# Exercise goal
The records that follow must be transcribed exactly, each one in full.

# Record extracts
=== Section Start ===
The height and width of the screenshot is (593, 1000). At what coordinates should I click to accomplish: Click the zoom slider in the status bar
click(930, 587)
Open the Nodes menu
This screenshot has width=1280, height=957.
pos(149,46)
=== Section End ===
# Reply
The height and width of the screenshot is (593, 1000). At what coordinates should I click to accomplish: Click the zoom slider in the status bar
click(930, 587)
Open the Nodes menu
This screenshot has width=1280, height=957.
pos(149,46)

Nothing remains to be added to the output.